=== Section Start ===

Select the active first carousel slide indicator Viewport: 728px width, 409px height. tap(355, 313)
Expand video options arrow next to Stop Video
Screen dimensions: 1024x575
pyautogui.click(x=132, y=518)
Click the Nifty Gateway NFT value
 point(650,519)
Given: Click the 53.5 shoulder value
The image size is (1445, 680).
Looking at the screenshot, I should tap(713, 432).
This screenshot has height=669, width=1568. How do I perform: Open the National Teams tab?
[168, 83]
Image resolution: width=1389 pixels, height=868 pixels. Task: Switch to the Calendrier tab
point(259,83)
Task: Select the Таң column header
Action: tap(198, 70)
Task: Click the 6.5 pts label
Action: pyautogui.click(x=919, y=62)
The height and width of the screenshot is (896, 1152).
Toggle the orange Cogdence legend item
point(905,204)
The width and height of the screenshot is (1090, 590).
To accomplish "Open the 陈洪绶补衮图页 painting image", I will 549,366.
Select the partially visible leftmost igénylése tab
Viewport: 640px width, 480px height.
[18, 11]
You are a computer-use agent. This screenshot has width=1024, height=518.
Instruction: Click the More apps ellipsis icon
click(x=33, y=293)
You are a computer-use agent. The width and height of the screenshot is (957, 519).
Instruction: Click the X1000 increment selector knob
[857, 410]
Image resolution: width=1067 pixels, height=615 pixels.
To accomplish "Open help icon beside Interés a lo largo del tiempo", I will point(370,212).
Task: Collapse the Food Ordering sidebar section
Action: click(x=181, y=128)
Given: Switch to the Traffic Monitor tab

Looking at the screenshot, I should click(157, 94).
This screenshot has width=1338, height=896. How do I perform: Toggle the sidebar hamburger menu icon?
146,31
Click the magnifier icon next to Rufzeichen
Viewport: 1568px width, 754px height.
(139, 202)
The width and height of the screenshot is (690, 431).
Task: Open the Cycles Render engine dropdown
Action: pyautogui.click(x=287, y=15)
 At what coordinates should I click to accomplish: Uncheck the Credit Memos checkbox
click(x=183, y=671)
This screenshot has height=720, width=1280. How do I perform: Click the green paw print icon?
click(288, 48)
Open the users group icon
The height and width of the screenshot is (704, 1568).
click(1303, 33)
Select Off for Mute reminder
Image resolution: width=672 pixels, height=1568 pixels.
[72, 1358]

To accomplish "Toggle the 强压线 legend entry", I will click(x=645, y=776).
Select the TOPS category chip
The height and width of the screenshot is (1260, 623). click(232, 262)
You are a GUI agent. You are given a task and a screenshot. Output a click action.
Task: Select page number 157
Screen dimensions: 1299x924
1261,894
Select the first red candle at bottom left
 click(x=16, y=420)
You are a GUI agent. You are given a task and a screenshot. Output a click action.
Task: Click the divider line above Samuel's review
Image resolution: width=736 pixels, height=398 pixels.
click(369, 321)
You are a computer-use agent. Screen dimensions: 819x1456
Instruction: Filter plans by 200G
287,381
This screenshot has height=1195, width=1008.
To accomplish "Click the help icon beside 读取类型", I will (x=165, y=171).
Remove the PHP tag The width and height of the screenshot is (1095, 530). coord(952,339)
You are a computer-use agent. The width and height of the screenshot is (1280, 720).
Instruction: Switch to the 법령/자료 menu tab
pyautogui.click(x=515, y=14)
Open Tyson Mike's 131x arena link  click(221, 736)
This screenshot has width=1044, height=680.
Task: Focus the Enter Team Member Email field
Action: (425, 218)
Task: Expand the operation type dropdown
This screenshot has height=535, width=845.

=== Section End ===

◆ WHAT IS BEING ASKED
I need each line from the listing where the word "computer" occurs.

◆ EXERCISE RESULT
You are a computer-use agent. This screenshot has width=1024, height=518.
You are a computer-use agent. The width and height of the screenshot is (957, 519).
You are a computer-use agent. Screen dimensions: 819x1456
You are a computer-use agent. The width and height of the screenshot is (1280, 720).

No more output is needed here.